EDIorg / ECC

ECC = EML Congruence Checker
5 stars 0 forks source link

may we add truncated date representations to dateTimeFormatString_list.csv #32

Closed srearl closed 2 years ago

srearl commented 2 years ago

@clnsmth - I have run into a situation where an investigator has submitted a dataset that includes a month field (as MM). This is not a supported dataTimeFormat in PASTA+ but does seem to be included in the ISO 8601 standard (scroll to "Truncated representations" at https://en.wikipedia.org/wiki/ISO_8601). In my case, the format for month would be --MM. Do you think that we could add these truncated representations to https://github.com/EDIorg/ECC/blob/master/practices/dateTimeFormatString/dateTimeFormatString_list.csv ?

cc @amoeba

srearl commented 2 years ago

quoting Matt Jones from a conversation in Slack about this issue...

I think the challenge there is that a column with a 2 digit month in it is not actually a date value in the calendar sense without knowing the year it is attached to. In this case, is the year fixed, or in another column? And is the “month” value an integer (e.g., 3) or a string (e.g., ‘03’)? We’ve discussed the difficulties of this situation a lot, and in the past the consensus was to type the column appropriately for the type of data it contains, and acknowledge that creating a dat-time value from it is not straightforward (it depends on properly casting the value to string, zero padding it, and appending it to the year value from another place). That is much more than a format code is meant to indicate. So, in short, MM is not really a date.

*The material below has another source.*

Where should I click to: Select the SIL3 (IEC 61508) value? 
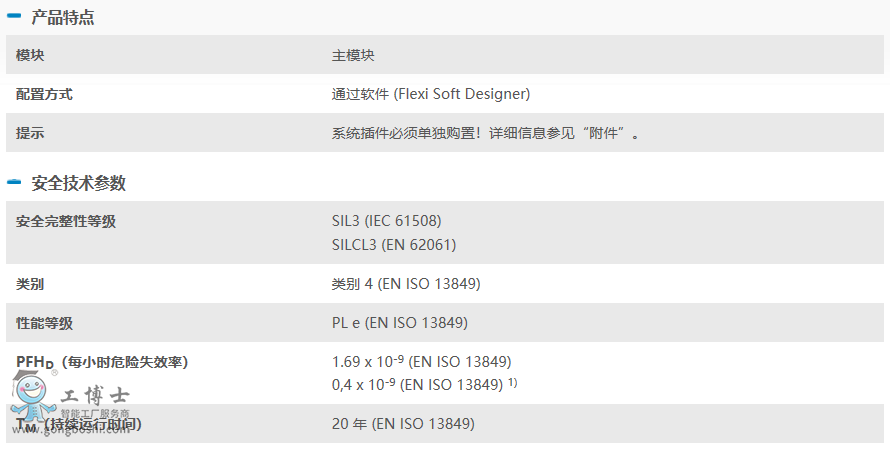pos(387,220)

clnsmth commented 2 years ago

Thanks for this question @srearl. I don't have an answer, but do have some thoughts, and definitely want hear what others think.

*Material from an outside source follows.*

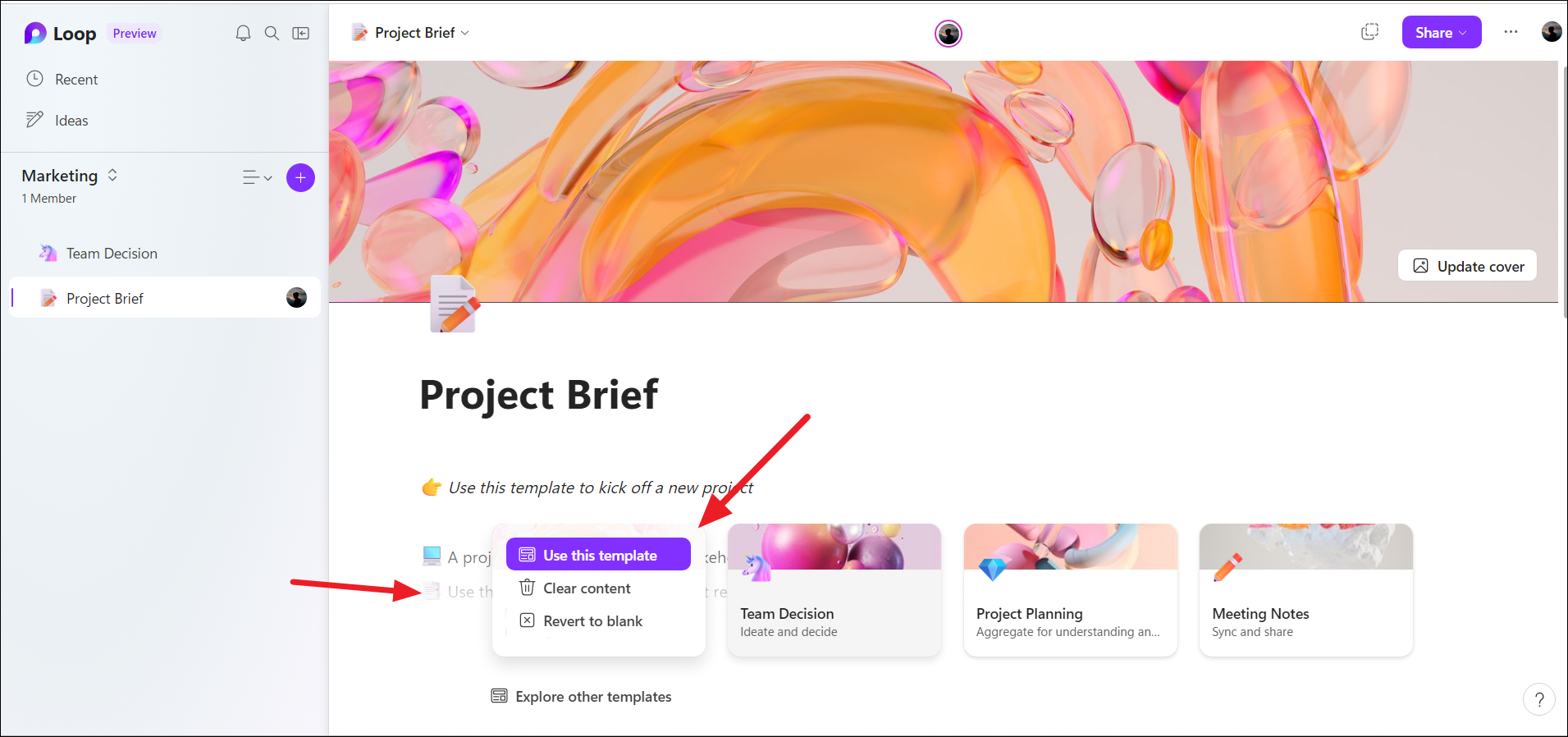Screen dimensions: 1568x737
Task: Open the Team Decision page in sidebar
Action: click(x=112, y=253)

What does the EML schema say?

_The dateTime field is used for defining the characteristics of the attribute if it contains date and time values. DateTime is used when the values fall on the Gregorian calendar system. More ..._

I don't see anything in the definition that strictly precludes MM as a dateTime. However, we run into ambiguity issues when interpreting the MM dateTime as interval or ordinal values across years of the Gregorian Calendar.

What does ISO say?

_ISO 8601:2000 allowed truncation (by agreement), where leading components of a date or time are omitted. More ..._

However, it goes on ...

This provision was removed in ISO 8601:2004.

So ... is it no longer accepted?

What datetime parsers handle MM?

I'm not aware of any languages that parse MM into a meaningful datetime representation without making assumptions about a reference year and day.

clnsmth commented 2 years ago

@srearl Two advantages of classifying MM as a dateTime in ECC would be to constrain it's type as a "character" string and to verify the zero padding.

srearl commented 2 years ago

Thank you, @clnsmth. Those would be benefits for sure. I definitely see some pluses to this, but, based on input from Matt and Gastil on Slack, I am rethinking this and worry now that including MM or some variation as an acceptable format might lend the impression that month alone is in fact a date. It is frustrating as investigators so often parse year and month.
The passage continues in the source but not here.